*** RECORDS PROVIDED Section Begins ***
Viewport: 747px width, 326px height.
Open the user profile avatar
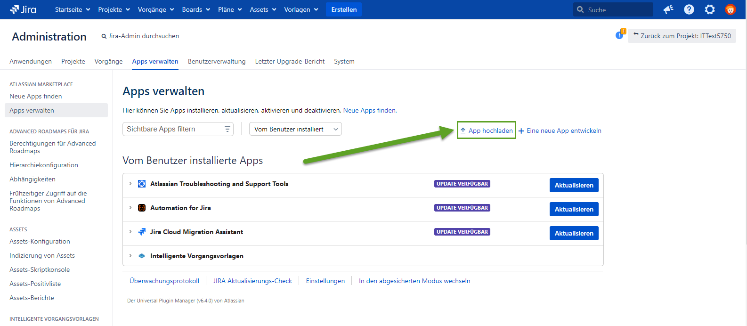(730, 9)
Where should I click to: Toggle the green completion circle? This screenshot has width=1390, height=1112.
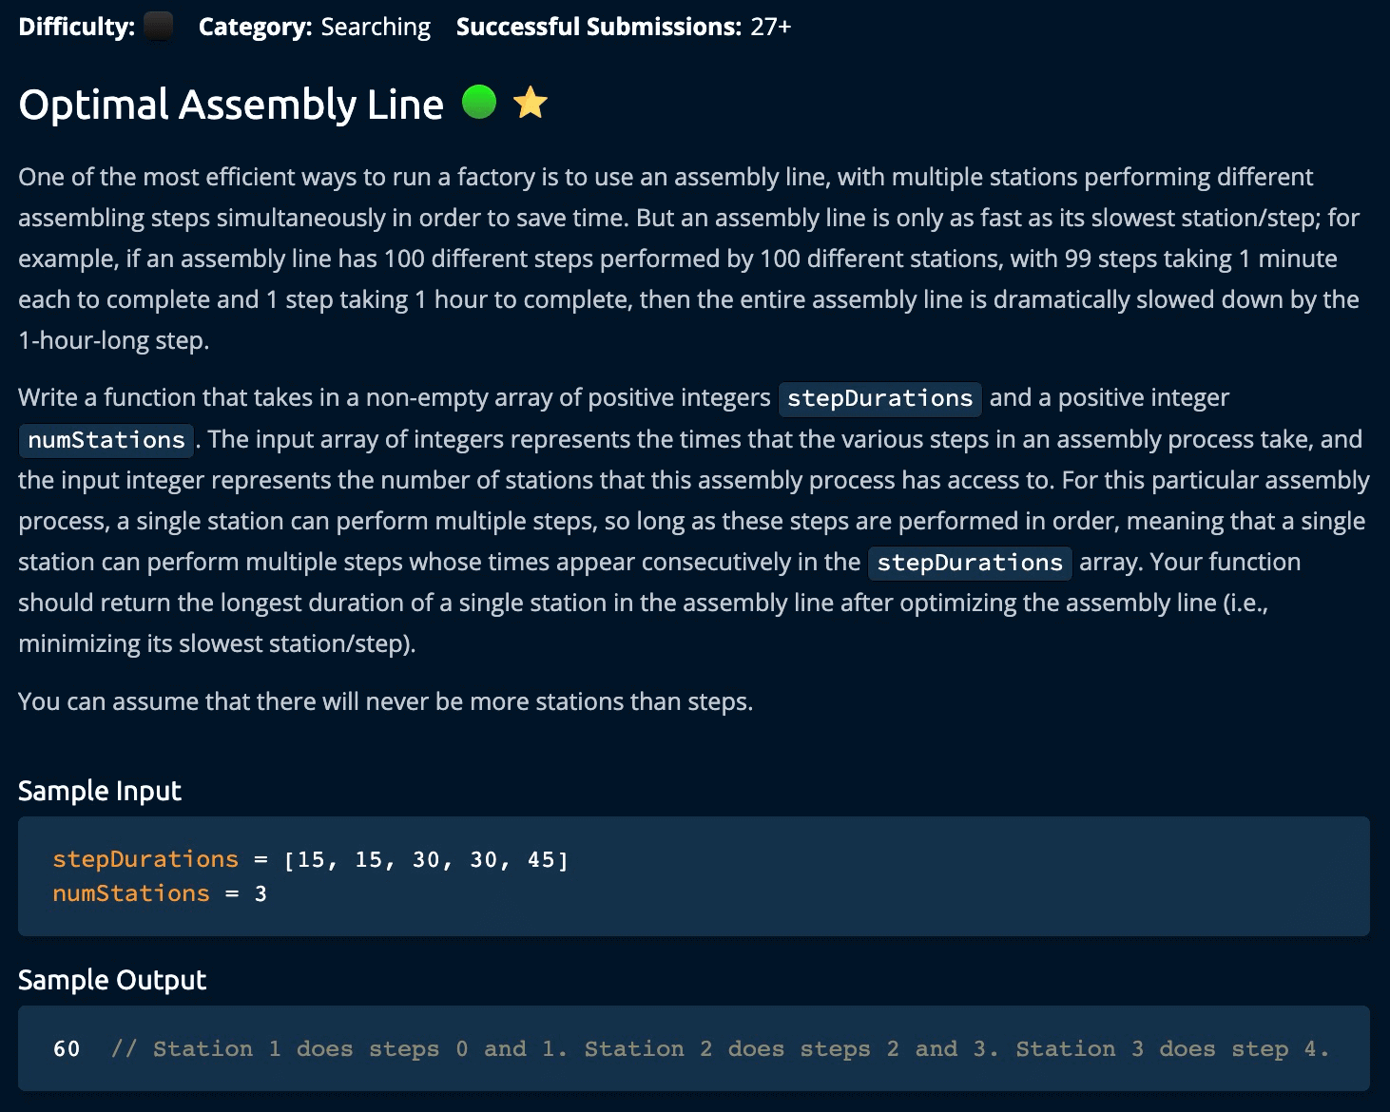[x=479, y=102]
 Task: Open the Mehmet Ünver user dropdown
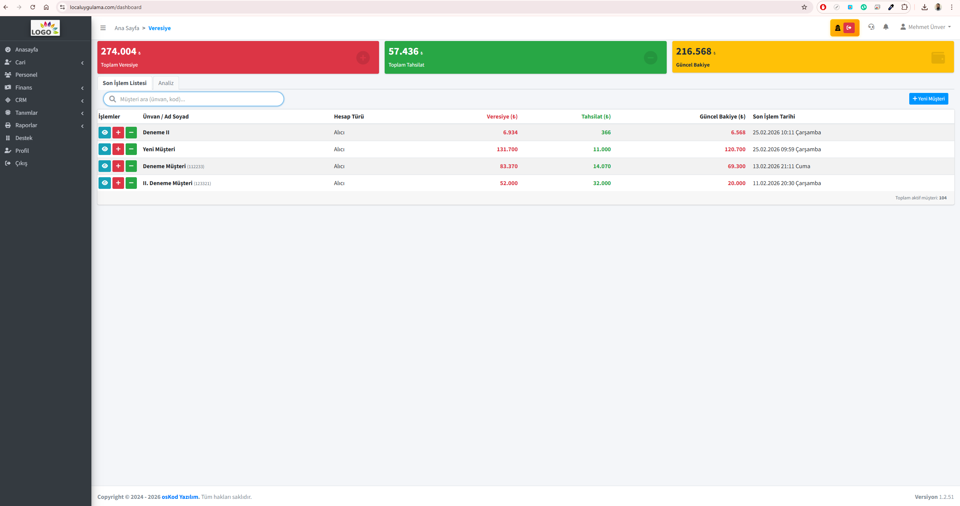tap(925, 27)

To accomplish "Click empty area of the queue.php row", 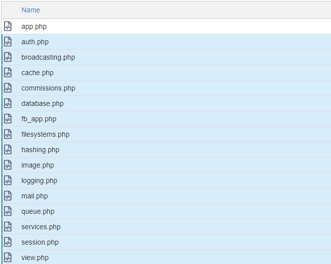I will pos(199,211).
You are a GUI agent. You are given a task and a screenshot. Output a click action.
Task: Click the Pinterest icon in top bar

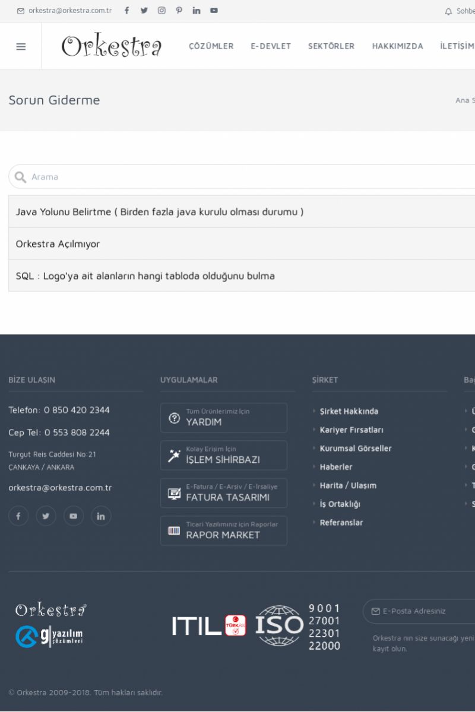pyautogui.click(x=179, y=11)
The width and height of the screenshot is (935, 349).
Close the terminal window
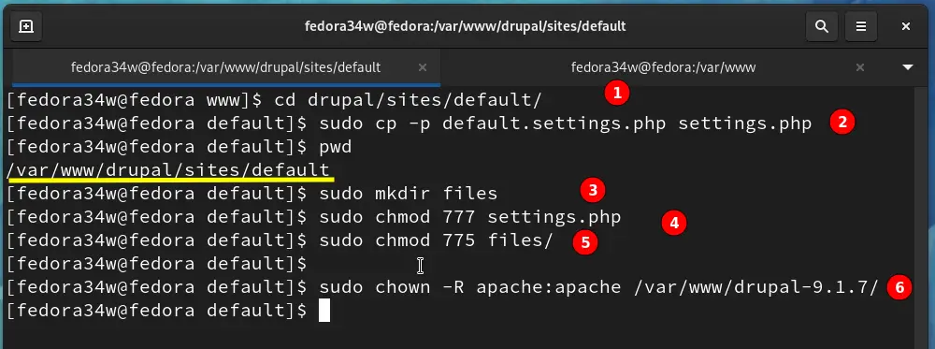[x=906, y=26]
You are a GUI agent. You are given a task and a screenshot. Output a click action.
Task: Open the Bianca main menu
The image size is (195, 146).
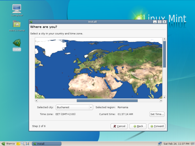pos(8,143)
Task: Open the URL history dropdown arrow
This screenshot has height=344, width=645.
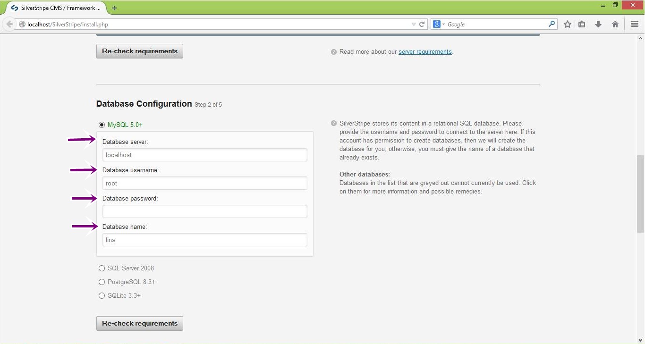Action: (x=414, y=24)
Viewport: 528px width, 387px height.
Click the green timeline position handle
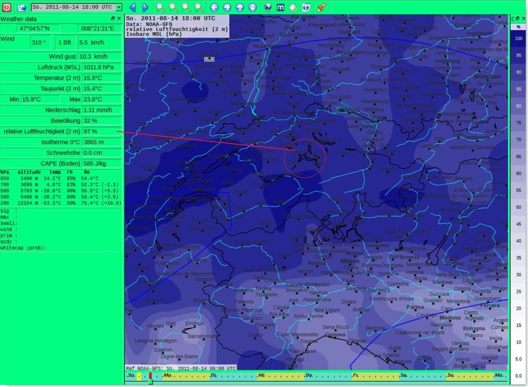coord(150,381)
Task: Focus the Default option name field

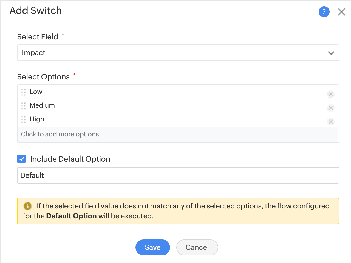Action: tap(178, 175)
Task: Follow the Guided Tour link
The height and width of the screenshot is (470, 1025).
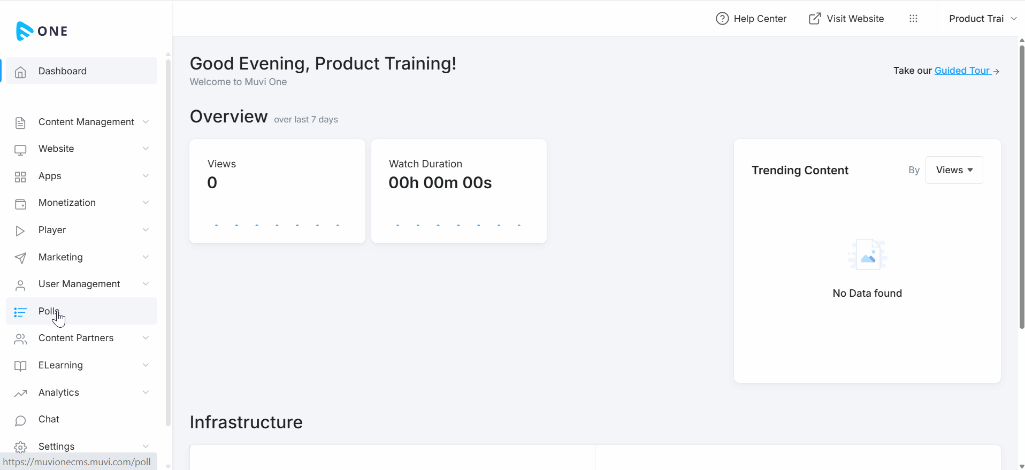Action: coord(962,71)
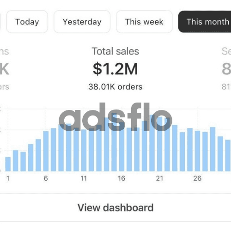The width and height of the screenshot is (231, 231).
Task: Click the axis label 21
Action: pos(159,178)
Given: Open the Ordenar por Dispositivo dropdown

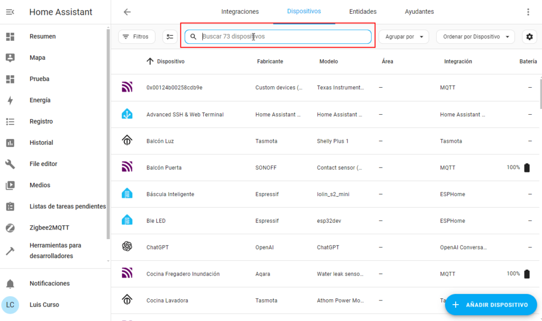Looking at the screenshot, I should click(475, 36).
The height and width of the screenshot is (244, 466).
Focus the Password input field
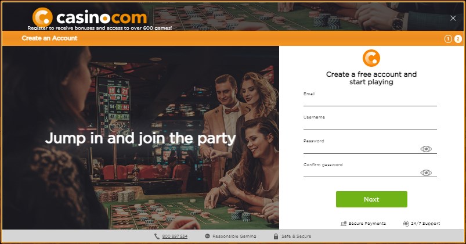click(x=361, y=149)
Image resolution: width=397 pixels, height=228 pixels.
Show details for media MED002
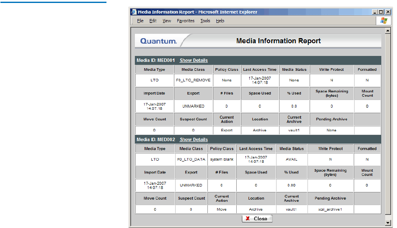click(193, 139)
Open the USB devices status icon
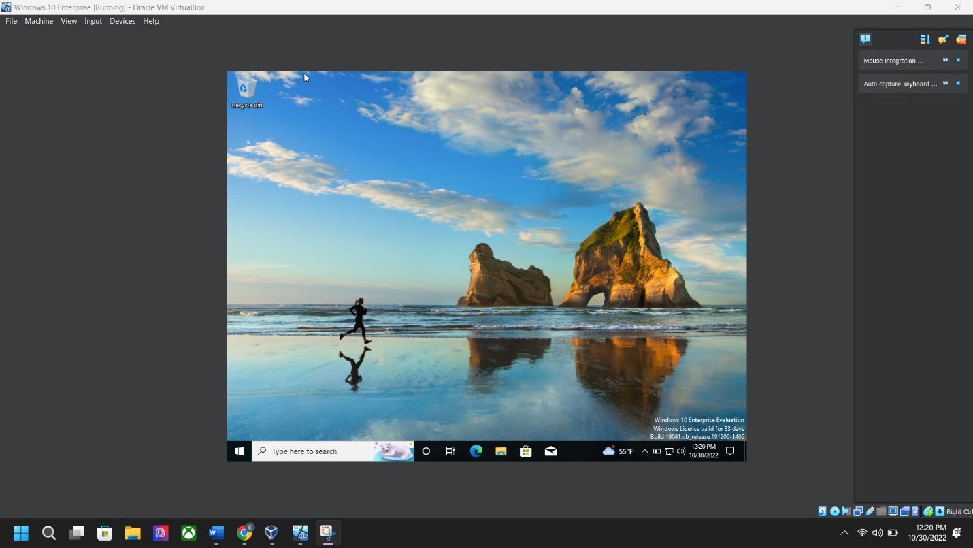The image size is (973, 548). [870, 511]
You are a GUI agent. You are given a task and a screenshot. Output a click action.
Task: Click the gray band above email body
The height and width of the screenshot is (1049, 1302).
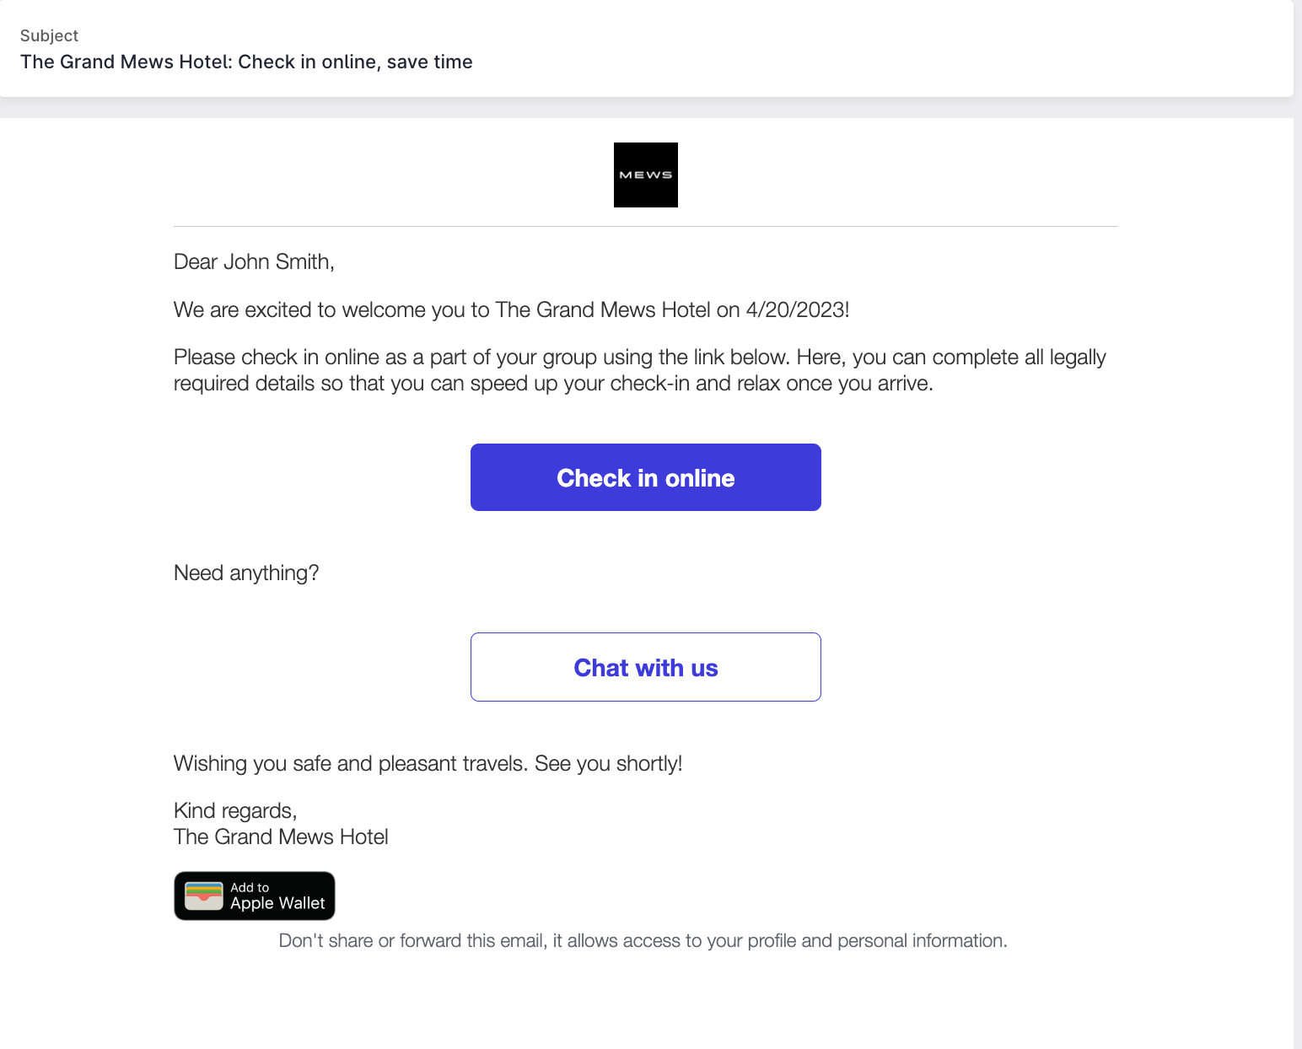[x=646, y=107]
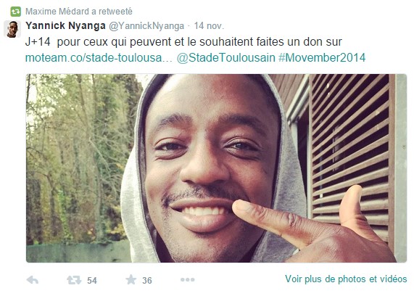
Task: Open the @StadeToulousain mention
Action: click(226, 57)
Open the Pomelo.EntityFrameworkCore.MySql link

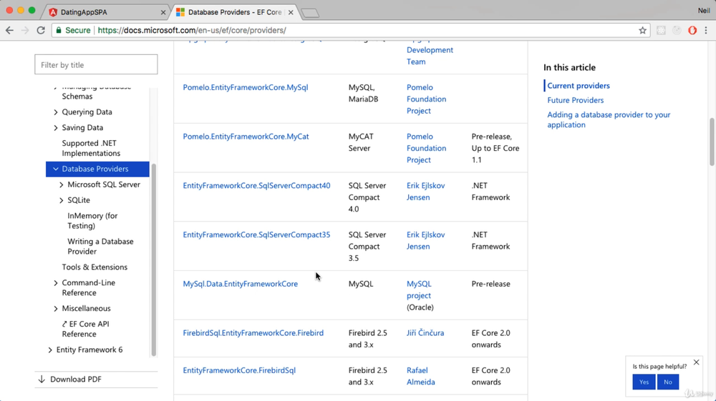click(245, 87)
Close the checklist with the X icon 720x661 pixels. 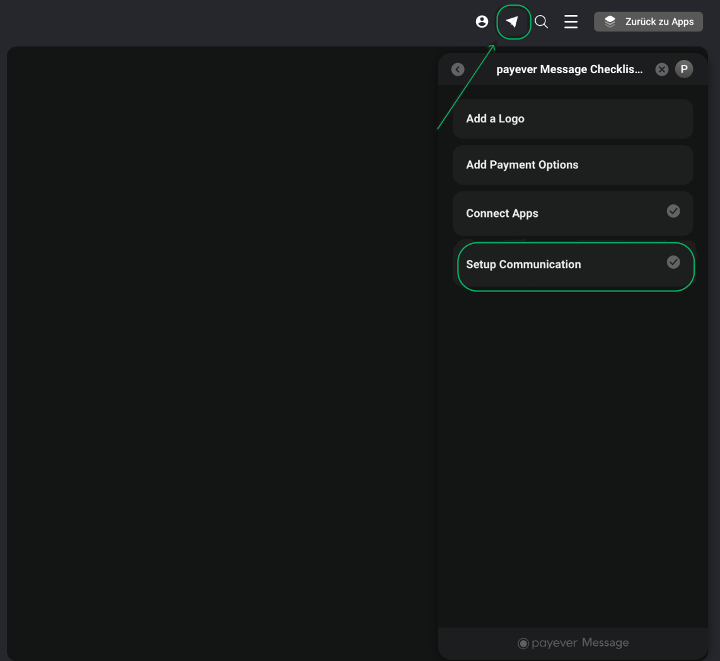click(x=662, y=69)
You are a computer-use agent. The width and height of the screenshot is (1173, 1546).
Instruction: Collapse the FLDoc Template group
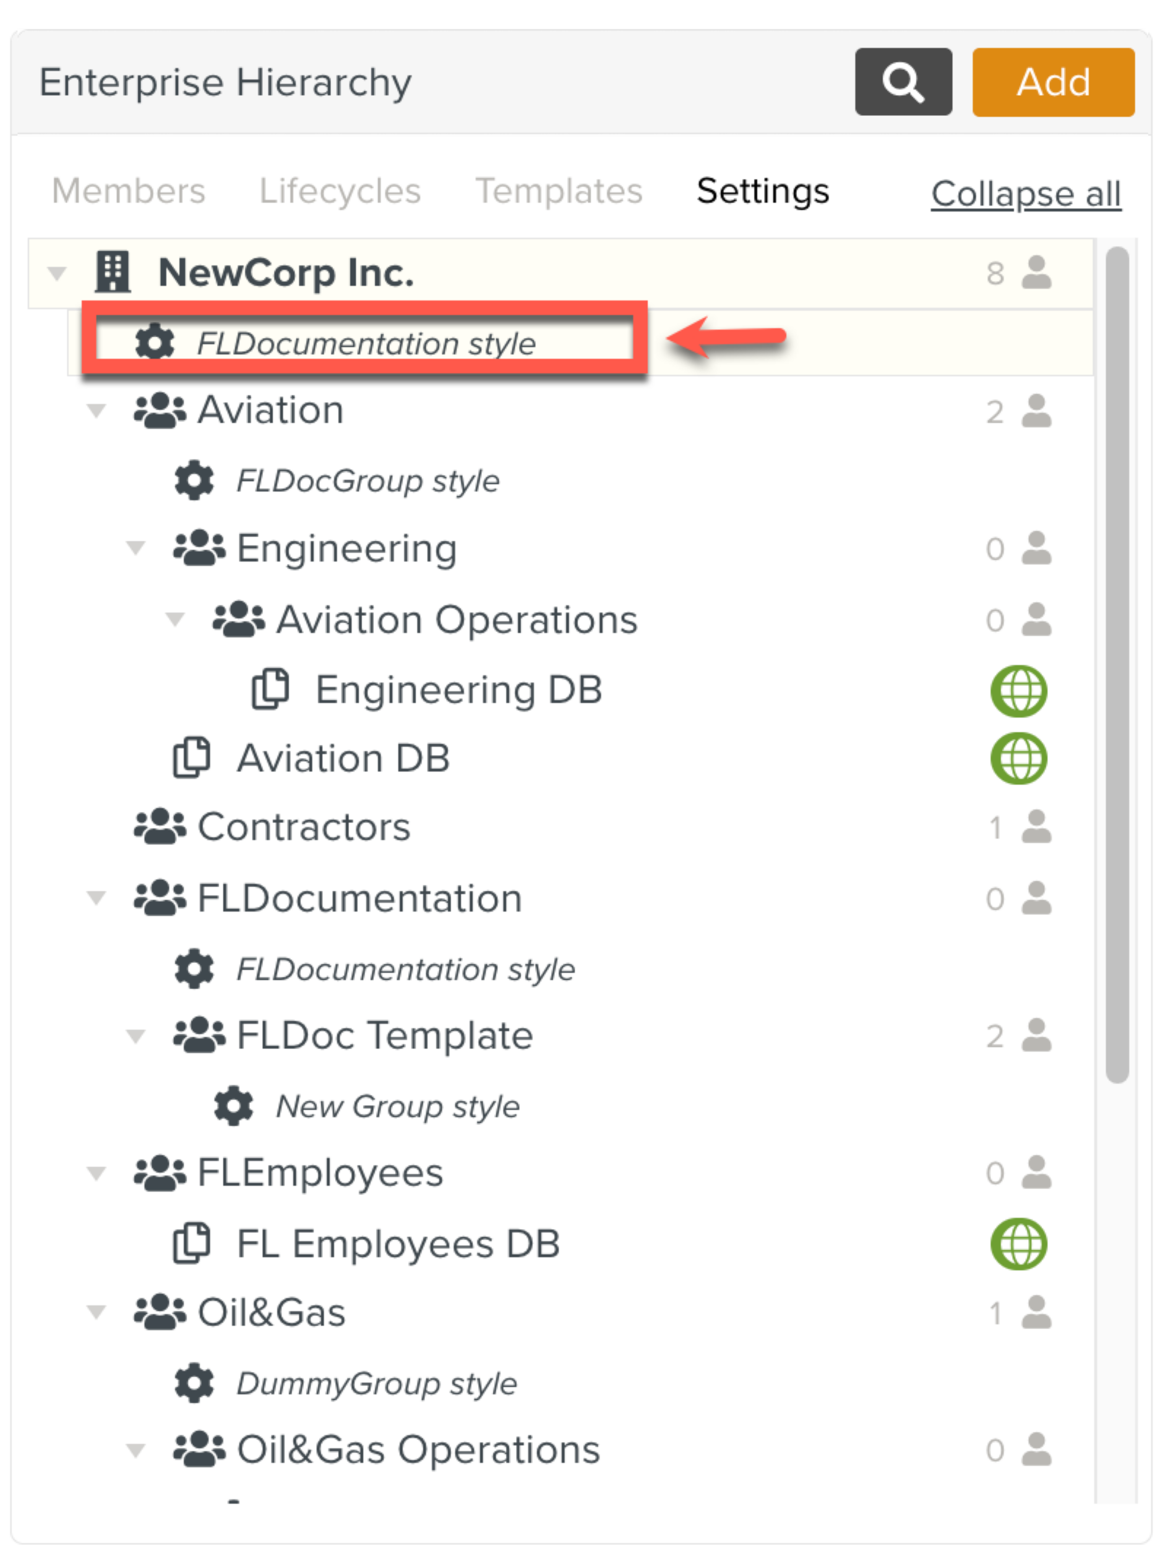(x=136, y=1036)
*** RECORDS PROVIDED Section Ends ***
_WHAT TO WORK ON_
When a line in the data above contains the string "Viewport", copy that line.

_RESPONSE TO THIS EXERCISE_
Viewport: 747px width, 326px height.
Viewport: 528px width, 387px height.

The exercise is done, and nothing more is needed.